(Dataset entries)
+++

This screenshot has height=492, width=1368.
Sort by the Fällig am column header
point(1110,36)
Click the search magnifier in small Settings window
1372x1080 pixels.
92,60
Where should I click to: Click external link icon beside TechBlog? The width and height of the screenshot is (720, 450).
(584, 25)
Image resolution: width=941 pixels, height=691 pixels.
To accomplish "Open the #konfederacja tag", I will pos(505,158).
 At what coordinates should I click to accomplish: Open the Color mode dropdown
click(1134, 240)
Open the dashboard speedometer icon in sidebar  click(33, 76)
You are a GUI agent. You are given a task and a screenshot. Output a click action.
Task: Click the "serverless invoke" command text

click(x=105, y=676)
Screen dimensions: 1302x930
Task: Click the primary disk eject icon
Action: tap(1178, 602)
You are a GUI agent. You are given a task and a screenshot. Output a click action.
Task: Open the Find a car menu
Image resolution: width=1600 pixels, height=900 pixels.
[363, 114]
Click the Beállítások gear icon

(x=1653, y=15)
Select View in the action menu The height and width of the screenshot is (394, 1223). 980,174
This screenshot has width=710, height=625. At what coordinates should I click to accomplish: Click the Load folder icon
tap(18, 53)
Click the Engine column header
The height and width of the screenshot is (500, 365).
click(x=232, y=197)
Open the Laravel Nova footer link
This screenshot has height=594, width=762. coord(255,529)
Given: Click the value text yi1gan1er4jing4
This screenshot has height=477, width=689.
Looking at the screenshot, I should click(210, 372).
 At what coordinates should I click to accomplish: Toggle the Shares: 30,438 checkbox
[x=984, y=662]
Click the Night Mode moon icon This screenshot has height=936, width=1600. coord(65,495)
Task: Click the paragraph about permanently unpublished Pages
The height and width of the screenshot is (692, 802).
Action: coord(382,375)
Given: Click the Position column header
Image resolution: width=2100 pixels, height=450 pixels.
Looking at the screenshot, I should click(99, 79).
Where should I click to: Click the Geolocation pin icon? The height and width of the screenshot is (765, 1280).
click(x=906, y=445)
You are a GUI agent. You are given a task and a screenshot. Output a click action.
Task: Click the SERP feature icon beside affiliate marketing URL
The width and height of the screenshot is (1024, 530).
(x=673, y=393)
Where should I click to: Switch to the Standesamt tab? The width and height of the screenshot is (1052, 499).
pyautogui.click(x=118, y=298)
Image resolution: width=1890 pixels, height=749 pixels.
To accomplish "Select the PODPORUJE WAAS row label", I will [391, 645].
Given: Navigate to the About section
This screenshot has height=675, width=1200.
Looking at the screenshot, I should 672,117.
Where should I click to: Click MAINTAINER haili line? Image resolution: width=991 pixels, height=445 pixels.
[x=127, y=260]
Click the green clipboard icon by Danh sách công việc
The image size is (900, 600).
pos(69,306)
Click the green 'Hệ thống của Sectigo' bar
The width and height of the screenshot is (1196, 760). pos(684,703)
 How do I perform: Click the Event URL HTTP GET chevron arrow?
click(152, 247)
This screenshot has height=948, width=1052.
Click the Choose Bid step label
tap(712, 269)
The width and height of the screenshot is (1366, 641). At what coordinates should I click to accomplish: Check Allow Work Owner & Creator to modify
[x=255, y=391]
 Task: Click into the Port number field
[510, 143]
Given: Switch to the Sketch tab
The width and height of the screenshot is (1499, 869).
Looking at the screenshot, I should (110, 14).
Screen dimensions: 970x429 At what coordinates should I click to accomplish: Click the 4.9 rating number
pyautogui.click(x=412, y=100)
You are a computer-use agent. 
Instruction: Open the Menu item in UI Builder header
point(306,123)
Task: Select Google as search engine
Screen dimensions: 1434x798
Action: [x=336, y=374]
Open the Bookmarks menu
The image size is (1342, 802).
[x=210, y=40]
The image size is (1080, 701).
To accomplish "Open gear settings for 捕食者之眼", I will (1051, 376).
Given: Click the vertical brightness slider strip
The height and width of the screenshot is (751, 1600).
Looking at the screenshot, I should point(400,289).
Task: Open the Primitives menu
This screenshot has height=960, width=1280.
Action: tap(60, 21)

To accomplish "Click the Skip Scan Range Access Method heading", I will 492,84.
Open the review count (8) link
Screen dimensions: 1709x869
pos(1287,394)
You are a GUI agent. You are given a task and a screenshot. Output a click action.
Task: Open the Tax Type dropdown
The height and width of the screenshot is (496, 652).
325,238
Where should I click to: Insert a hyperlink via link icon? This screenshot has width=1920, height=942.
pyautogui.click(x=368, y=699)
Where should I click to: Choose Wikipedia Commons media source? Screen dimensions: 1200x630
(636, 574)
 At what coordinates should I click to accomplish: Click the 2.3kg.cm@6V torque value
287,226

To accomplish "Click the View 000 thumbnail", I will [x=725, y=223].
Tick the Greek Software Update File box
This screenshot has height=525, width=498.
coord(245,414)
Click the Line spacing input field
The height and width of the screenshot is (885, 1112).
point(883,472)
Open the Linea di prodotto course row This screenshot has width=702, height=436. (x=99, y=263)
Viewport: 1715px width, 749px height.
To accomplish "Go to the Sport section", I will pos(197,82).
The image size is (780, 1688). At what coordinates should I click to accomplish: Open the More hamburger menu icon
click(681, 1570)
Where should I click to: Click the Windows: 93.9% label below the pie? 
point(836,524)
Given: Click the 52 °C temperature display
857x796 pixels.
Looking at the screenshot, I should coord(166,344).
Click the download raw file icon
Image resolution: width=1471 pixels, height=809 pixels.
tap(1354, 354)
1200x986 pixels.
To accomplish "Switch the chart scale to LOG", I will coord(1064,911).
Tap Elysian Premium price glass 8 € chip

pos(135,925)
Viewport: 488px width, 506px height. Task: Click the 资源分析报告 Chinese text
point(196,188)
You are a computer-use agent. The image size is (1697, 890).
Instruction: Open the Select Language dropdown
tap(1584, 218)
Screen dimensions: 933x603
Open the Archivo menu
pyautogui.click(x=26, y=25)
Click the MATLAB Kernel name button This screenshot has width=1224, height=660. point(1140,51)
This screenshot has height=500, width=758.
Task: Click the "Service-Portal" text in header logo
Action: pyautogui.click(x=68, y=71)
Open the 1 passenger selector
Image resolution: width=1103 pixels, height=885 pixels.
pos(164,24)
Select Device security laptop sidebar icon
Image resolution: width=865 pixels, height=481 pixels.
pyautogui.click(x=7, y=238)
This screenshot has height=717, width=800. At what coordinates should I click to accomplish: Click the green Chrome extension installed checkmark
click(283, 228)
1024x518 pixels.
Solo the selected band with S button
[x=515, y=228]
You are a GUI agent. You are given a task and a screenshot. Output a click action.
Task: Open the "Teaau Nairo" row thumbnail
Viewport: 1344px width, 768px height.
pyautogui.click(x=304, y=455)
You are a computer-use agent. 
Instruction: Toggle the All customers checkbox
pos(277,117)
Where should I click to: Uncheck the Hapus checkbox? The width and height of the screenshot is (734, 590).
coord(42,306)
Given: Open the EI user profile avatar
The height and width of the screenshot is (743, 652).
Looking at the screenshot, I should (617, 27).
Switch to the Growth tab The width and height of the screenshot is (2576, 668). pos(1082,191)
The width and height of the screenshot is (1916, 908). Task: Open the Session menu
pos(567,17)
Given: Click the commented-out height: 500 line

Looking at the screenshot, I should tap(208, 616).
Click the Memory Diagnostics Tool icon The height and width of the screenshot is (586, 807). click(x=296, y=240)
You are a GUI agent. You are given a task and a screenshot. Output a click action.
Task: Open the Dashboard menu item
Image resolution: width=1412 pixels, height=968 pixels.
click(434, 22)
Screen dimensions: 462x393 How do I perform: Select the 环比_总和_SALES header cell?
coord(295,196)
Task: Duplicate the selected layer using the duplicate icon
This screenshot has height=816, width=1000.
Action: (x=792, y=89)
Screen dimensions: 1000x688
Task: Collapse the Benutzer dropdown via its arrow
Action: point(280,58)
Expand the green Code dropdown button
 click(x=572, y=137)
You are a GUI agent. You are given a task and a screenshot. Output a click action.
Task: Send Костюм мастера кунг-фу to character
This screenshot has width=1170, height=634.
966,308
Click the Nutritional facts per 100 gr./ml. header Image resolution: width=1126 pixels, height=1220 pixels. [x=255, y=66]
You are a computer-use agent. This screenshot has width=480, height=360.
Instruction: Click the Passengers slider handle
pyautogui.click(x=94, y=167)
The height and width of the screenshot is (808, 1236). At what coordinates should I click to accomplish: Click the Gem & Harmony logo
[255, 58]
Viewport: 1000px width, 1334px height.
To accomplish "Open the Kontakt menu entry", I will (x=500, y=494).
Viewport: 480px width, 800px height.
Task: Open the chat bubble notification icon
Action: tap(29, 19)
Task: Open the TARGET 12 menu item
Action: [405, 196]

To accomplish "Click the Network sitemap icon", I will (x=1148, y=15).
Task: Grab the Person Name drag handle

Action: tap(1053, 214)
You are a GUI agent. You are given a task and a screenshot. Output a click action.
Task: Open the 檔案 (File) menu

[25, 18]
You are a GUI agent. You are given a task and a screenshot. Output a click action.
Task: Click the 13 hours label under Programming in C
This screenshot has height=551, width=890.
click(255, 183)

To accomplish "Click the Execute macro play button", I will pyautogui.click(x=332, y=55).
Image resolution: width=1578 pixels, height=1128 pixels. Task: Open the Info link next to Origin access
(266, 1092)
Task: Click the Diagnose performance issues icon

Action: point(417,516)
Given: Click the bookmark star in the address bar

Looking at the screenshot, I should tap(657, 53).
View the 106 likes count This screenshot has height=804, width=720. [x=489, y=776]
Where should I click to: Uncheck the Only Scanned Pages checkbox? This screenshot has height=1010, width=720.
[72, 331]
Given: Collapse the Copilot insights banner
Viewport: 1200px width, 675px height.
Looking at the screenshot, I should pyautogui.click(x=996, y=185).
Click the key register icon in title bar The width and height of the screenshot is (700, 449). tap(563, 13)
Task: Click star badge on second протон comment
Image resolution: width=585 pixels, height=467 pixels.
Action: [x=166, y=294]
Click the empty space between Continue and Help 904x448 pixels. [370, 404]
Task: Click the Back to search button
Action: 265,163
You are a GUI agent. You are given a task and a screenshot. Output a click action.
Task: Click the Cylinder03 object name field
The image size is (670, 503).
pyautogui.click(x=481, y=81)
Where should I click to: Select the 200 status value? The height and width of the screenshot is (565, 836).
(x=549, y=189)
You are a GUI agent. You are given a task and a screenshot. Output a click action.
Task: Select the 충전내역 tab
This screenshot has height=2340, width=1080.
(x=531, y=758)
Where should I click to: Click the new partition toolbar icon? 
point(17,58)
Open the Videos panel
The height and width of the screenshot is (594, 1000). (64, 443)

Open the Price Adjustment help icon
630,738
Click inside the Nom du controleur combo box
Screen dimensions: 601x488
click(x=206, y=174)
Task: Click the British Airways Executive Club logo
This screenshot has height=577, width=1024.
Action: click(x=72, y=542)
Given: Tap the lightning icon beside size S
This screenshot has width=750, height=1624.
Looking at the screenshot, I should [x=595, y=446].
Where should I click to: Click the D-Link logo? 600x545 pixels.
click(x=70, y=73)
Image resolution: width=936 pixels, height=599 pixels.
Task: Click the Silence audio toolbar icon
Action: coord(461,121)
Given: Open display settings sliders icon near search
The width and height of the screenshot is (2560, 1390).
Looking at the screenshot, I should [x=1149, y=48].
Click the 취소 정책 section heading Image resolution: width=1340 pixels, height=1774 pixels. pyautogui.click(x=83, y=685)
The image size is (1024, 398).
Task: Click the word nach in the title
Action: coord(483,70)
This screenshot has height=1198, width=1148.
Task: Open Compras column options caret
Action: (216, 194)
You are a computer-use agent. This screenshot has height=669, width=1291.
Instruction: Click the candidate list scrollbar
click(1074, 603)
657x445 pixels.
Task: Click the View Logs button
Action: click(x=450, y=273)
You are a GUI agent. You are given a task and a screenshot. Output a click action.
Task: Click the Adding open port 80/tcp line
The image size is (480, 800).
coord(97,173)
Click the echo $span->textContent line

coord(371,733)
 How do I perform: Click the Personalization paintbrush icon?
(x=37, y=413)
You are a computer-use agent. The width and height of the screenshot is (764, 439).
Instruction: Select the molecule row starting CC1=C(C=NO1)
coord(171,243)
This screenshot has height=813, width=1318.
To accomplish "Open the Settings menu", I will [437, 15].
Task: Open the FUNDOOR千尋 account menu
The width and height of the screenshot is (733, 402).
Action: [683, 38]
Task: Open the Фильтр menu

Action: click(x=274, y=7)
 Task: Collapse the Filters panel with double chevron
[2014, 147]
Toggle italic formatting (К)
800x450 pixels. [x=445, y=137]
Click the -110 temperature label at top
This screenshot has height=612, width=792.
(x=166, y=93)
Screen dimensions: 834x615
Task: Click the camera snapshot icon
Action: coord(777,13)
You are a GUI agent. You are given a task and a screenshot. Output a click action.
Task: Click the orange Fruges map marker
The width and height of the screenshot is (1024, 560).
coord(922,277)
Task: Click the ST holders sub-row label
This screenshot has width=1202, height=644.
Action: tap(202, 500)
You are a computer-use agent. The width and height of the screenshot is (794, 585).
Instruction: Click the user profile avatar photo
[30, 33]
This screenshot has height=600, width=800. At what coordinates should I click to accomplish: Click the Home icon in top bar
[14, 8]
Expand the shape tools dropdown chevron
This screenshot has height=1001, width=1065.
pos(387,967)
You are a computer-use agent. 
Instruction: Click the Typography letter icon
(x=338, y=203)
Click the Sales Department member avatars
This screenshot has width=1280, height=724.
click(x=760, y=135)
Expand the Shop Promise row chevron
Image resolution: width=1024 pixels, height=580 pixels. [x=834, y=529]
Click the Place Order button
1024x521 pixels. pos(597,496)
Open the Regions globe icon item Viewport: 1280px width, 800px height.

+++

■ **TASK DESCRIPTION**
From the records above, transcribe without alteration every line from the one with "Given: Collapse the Copilot insights banner" to the one with "Given: Tap the lightning icon beside size S", inclusive.

■ **SOLUTION TO THIS TASK**
Given: Collapse the Copilot insights banner
Viewport: 1200px width, 675px height.
Looking at the screenshot, I should pyautogui.click(x=996, y=185).
Click the key register icon in title bar The width and height of the screenshot is (700, 449). tap(563, 13)
Task: Click star badge on second протон comment
Image resolution: width=585 pixels, height=467 pixels.
Action: [x=166, y=294]
Click the empty space between Continue and Help 904x448 pixels. [370, 404]
Task: Click the Back to search button
Action: 265,163
You are a GUI agent. You are given a task and a screenshot. Output a click action.
Task: Click the Cylinder03 object name field
The image size is (670, 503).
pyautogui.click(x=481, y=81)
Where should I click to: Select the 200 status value? The height and width of the screenshot is (565, 836).
(x=549, y=189)
You are a GUI agent. You are given a task and a screenshot. Output a click action.
Task: Select the 충전내역 tab
This screenshot has height=2340, width=1080.
(x=531, y=758)
Where should I click to: Click the new partition toolbar icon? 
point(17,58)
Open the Videos panel
The height and width of the screenshot is (594, 1000). (64, 443)

Open the Price Adjustment help icon
630,738
Click inside the Nom du controleur combo box
Screen dimensions: 601x488
click(x=206, y=174)
Task: Click the British Airways Executive Club logo
This screenshot has height=577, width=1024.
Action: click(x=72, y=542)
Given: Tap the lightning icon beside size S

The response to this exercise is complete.